7

El grupo de diez se formó para cabalgar de dos en dos tan pronto como hubieron abandonado el Castillo del Portal. Creyn y su capitán abrían la marcha, y los dos soldados seguían detrás del pequeño grupo de prisioneros. El sol acababa de ponerse y viajaron hacia el este en el ocaso, descendiendo la suave pendiente de la meseta hacia el penumbroso valle del Ródano-Saona.

Elizabeth permanecía sentada cómodamente en su silla, los ojos cerrados y las manos sujetando la perilla, mientras las riendas colgaban libres. Era una suerte que el chaliko no requiriera ser conducido por su jinete; porque Elizabeth estaba completamente ocupada en escuchar.

Escucha… pero prescinde de los sonidos hechos por las monturas golpeando con sus pies la suave tierra. No oigas los grillos, las ranas entonando sus coros en las húmedas charcas pantanosas esparcidas en los huecos de la altiplanicie. Sé sorda al canto de los pájaros, al distante aullar de los hiénidos saliendo para su caza nocturna, a los murmullos de las voces de sus compañeros de cabalgata. No escuches con los oídos sino con la recién recuperada facultad metapsíquica de oír a distancia.

Intenta alcanzar lejos, muy lejos. Busca otras mentes como la tuya, otros habladores, otras por-favor-Dios auténticaspersonas. (Avergüénzate por eso, arrogante tarada, pero sé perdonada por esta sola vez.)
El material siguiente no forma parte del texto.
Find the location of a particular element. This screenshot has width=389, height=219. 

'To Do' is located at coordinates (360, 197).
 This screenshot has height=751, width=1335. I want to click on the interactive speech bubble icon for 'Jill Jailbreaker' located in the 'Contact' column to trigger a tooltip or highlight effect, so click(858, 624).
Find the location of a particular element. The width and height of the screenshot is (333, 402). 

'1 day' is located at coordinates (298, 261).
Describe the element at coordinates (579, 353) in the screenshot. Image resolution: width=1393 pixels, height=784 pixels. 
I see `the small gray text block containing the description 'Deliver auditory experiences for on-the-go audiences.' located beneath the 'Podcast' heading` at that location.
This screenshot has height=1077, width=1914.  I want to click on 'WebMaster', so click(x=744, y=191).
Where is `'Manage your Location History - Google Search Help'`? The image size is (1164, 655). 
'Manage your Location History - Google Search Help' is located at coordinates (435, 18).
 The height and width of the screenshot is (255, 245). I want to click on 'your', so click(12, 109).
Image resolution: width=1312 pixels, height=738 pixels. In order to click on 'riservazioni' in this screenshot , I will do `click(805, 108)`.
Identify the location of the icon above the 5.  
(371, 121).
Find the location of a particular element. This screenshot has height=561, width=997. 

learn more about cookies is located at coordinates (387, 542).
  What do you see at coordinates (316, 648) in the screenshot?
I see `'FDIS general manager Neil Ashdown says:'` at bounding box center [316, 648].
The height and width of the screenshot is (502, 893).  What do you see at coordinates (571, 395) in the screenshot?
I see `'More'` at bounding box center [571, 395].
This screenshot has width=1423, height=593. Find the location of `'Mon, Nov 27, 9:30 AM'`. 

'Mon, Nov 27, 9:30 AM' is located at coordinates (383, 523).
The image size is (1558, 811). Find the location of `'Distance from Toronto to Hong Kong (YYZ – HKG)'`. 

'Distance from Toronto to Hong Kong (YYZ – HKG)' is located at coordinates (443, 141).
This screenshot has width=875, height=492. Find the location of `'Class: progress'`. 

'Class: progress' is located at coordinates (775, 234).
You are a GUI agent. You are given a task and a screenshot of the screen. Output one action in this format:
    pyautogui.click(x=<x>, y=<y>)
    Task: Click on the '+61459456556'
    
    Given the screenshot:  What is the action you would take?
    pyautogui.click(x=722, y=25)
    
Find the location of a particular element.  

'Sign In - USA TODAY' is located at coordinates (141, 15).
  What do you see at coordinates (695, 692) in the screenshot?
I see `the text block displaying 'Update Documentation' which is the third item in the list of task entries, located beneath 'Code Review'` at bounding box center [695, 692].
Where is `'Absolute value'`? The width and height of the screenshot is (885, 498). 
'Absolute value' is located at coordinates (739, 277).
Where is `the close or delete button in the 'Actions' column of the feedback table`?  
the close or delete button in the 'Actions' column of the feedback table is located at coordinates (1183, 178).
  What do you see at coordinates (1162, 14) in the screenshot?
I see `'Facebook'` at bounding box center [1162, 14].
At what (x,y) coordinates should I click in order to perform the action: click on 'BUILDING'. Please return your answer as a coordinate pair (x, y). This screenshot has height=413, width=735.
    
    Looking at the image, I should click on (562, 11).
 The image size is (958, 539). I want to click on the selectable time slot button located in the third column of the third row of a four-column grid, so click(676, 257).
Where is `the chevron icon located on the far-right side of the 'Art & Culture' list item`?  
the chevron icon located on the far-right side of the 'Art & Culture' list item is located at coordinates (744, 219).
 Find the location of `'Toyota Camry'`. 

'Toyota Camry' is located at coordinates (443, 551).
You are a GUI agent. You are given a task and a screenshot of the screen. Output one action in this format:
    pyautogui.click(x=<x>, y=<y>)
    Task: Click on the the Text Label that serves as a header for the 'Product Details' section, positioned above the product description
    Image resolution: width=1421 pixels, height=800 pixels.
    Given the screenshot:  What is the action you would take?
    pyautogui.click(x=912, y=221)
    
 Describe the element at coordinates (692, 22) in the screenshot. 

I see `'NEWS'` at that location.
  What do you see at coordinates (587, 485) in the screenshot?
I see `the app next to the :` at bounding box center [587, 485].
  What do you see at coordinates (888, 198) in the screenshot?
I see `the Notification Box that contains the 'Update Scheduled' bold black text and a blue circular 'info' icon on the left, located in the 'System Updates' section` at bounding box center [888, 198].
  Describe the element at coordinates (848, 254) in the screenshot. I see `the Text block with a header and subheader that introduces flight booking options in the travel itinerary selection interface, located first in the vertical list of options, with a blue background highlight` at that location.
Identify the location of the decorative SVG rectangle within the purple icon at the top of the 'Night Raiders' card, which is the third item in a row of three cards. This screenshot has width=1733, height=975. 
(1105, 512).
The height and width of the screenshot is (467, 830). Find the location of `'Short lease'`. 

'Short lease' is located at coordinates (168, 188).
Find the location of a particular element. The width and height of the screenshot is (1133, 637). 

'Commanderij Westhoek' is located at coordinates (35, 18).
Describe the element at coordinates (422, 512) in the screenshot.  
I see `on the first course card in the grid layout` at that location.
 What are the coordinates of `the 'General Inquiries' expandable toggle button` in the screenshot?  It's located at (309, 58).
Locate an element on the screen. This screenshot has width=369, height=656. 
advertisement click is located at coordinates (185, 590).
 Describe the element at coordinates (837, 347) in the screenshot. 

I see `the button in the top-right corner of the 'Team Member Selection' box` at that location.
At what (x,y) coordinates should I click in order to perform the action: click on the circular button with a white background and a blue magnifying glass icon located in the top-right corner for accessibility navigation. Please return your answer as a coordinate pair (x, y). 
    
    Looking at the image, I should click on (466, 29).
¡Escucha, escucha! El ultrasentido que ha vuelto a nacer aún no es completamente operativo, y sin embargo hay cosas que oír. Aquí en el grupo: la protegida y exótica conciencia de Creyn en conversación con su capitán, Zdenko, el de mente lúgubre, ambos ocultos tras una pantalla generada por el torque pero que puede superarse fácilmente; aunque con cuidado, puesto que pueden darse cuenta de la penetración. Prescinde de Aiken y de los otros prisioneros que llevan el torque de plata, el hombre Raimo y la mujer Sukey, sus infantiles balbuceos mentales son tan chirriantes como los esfuerzos de los violinistas aficionados importunando los oídos de un virtuoso. Ignora a los guardias con los torques grises y al pobre e inconsciente Stein, y a Bryan con su cerebro aún no encadenado excepto por las cadenas forjadas por él mismo. Déjalos a todos y viaja más lejos.

Escucha hacia atrás hacia el castillo donde otra exótica voz está —sí— cantando. Notas menores plata y gris responden en un débil eco al tono dorado. Escucha hacia delante, cerca del gran río, a un complejo murmullo alienígena: exultación, impaciencia, anticipada y hosca alegría, crueldad. (Deja a un lado esa cosa horrible hasta más tarde.) Escucha más lejos hacia el este, hacia el norte, hacia el noroeste, y hacia el sur. Capta otras concentraciones, amorfos glóbulos dorados presagiando la presencia de más aún de las artificialmente realzadas mentes exóticas, con sus pensamientos demasiado numerosos y desenfocados para que tu aún convaleciente mente pueda individualizarlos, con sus armonías y ocasionales crestas de poder, tan extrañas y sin embargo tan dolorosamente familiares en su parecido a las redes metapsíquicas del querido y perdido Medio.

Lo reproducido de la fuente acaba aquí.